Taking temperature measurement to the next level


EBNER.blog | Michael Blaimschein & Michael Klostermann, EBNER

Taking temperature measurement to the next level.

The EBNER R&D Department has developed a groundbreaking temperature measurement system for floater furnace facilities that operates both safely and efficiently, providing periodic verification of the entire heat treatment process.

To supply high-quality aluminum strip to the aerospace industry, certification in accordance with the AMS 2750 standard is required. To fulfill the requirements of this standard, the operator of a heat treatment facility must carry out temperature measurements at periodic intervals under processing conditions.

This form of quality assurance is referred to as the “Temperature Uniformity Survey”, or TUS. A similar standard has also been defined for use during the manufacture and supply of automotive sheet. Fulfillment of the requirements of the AMS 2750 / CQI9 standards is often required by companies located further down the supply chain. Many aluminum producers go even further and also take measurements of the material temperature, which may also be required for quality assurance purposes as agreed upon with their customers.

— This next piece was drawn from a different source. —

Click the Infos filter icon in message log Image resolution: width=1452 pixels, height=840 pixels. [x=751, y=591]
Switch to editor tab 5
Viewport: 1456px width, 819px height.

The current technological standard for taking measurements at a floater furnace facility calls for fiber optic thermocouples and an external recorder for the measured data, which is installed alongside the facility. Depending on the type of measurement taken, the length of the thermocouple lines may range between 70 and 120 m per measuring point. To verify the uniformity of the temperature, at least three thermocouples must be affixed to the strip. However, due to the length of some of the lines and the variation in temperatures along the length of the wires, deviations may be found in the values recorded for these measurements. Furthermore, to carry out measurements in this way requires a large number of personnel to ensure that the thermocouples are properly guided. This limits reliability, particularly at high strip speeds.

Due to the ever-increasing emphasis on process stability, it is necessary to continuously measure cooling within the water quench. Using conventional methods of measurement, this can only be realized to a limited extent – and that with difficulty. This means that, at this time, a significant portion of the heat treatment process can only be monitored with great effort or using mathematical modeling.

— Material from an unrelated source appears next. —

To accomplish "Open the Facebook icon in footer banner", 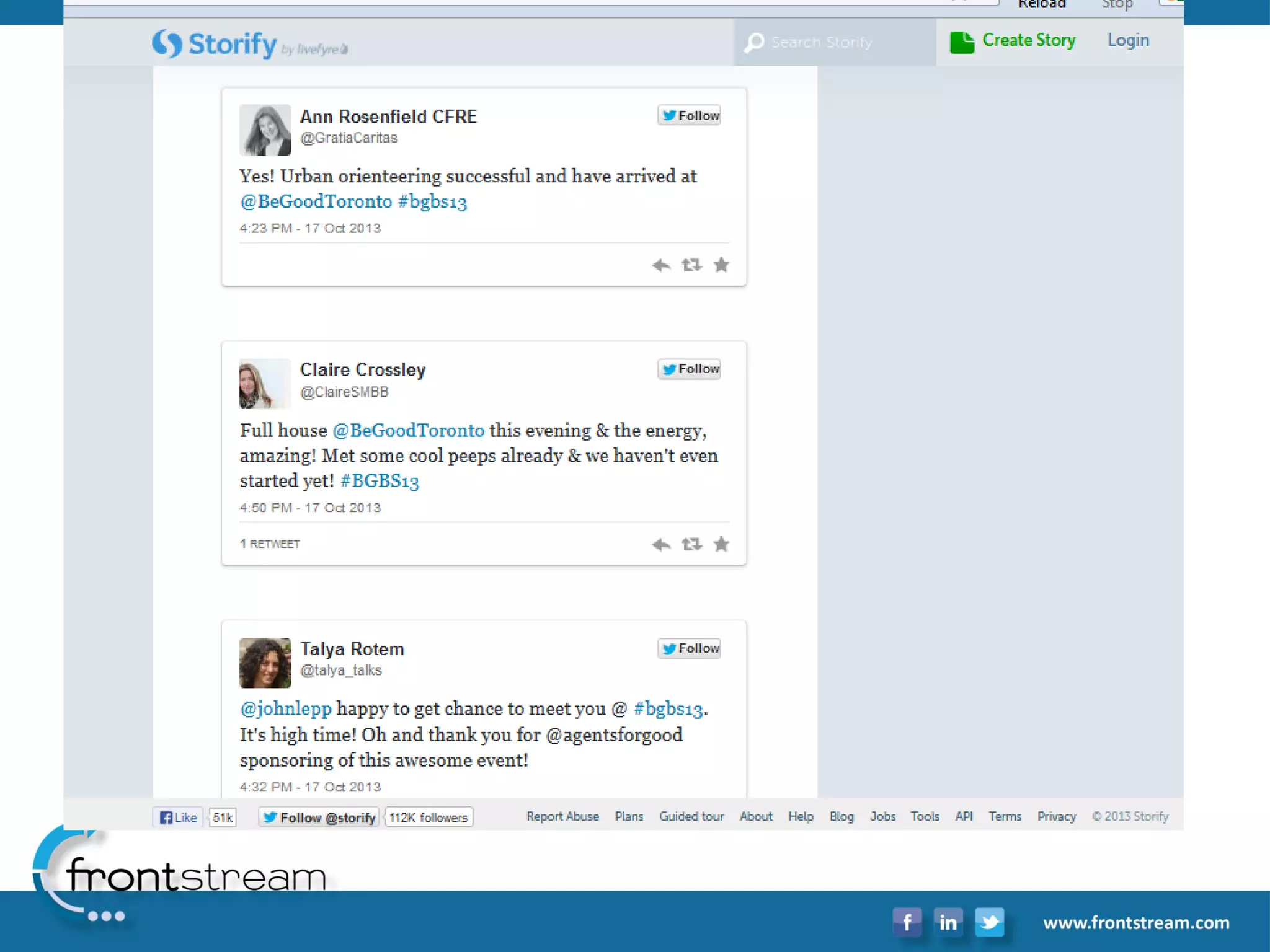I will click(x=907, y=922).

Our new temperature measurement system prevents these problems from arising at all. One of the key points in our approach is a redesign of the temperature sensing equipment, which is now comprised of multiple reusable systems. This significantly reduces the wear on thermocouples. During development, another focus was placed on an alternative method of securing the thermocouples, which are now independent of the carrier strip. This reduces facility downtime, as there is no need to reconfigure to handle new strip dimensions. The clear USP for this system is, however, its ability to record the entire temperature profile of the process – including the water quench.

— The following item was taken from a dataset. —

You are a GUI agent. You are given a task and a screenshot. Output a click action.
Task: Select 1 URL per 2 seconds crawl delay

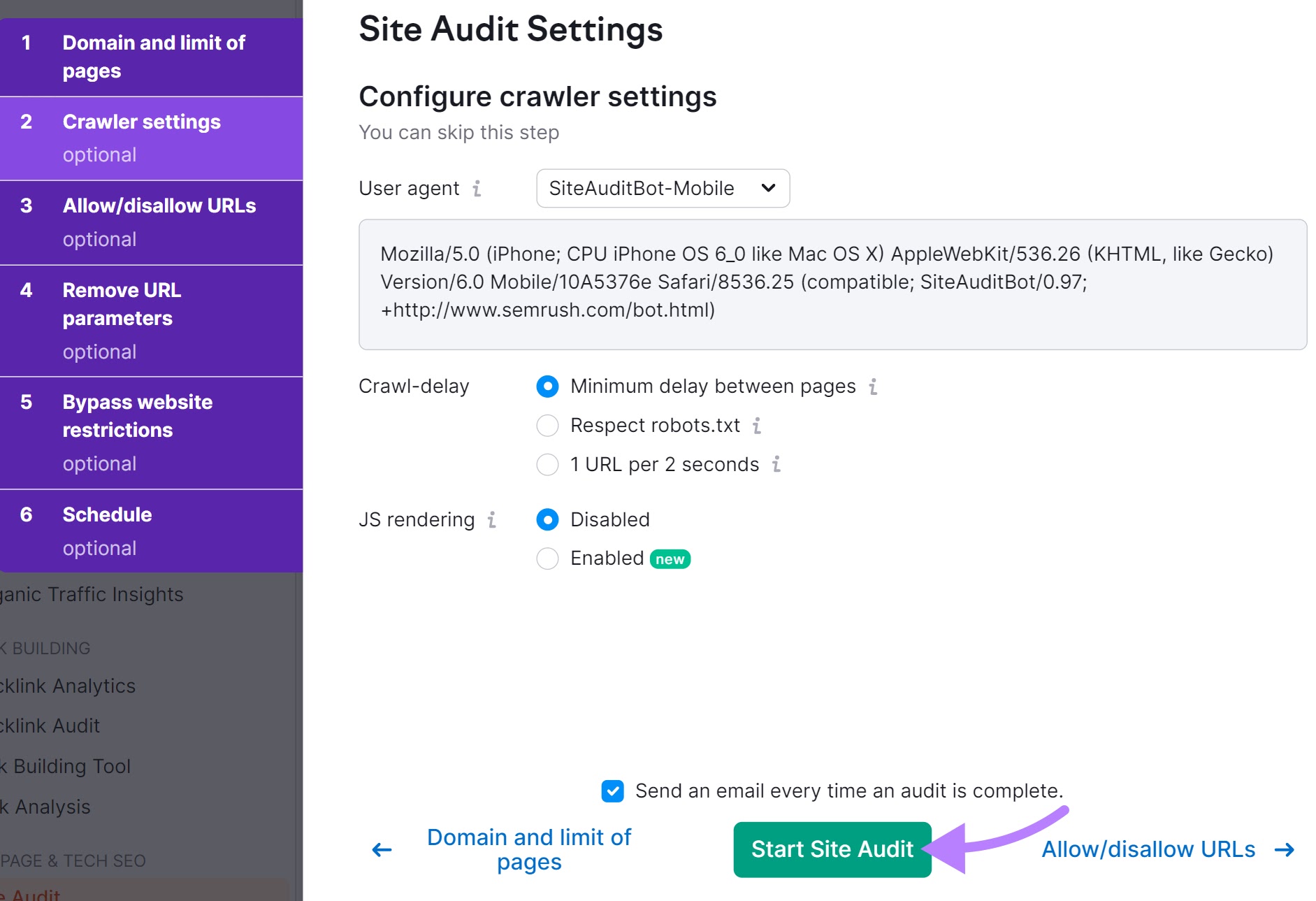coord(547,464)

The new measuring system is comprised of a frame of steel tube, which is secured to a strip. Mounted on the frame are samples with sheathed thermocouples welded or soldered on; these are linked to the data logger, which travels with the frame. The carrier frame can be adapted to fit different widths of strip using telescoping rails. The data logger is mounted in the center of the carrier frame, and is protected from the heat treatment process by a heat-resistant casting. The design ensures that all sensitive electronics can travel safely through the facility, even with low pass heights. The carrier system was optimized using finite element simulations, ensuring that the weight placed on the strip by the measuring electronics was kept as low as possible.

Using the new EBNER measuring system, the temperature profile of a facility can be verified easily, quickly, and safely – and without long downtimes. The water resistance of the data logger was a particular challenge for our developers, but in the end it was overcome through adaptations to the heat-resistant case and the quench deflector. Our in-house development team is now working with our partner and the supplier of the electronic measuring equipment to develop our existing prototype into a product ready for series production. EBNER will soon be able to assist its customers with their certification needs.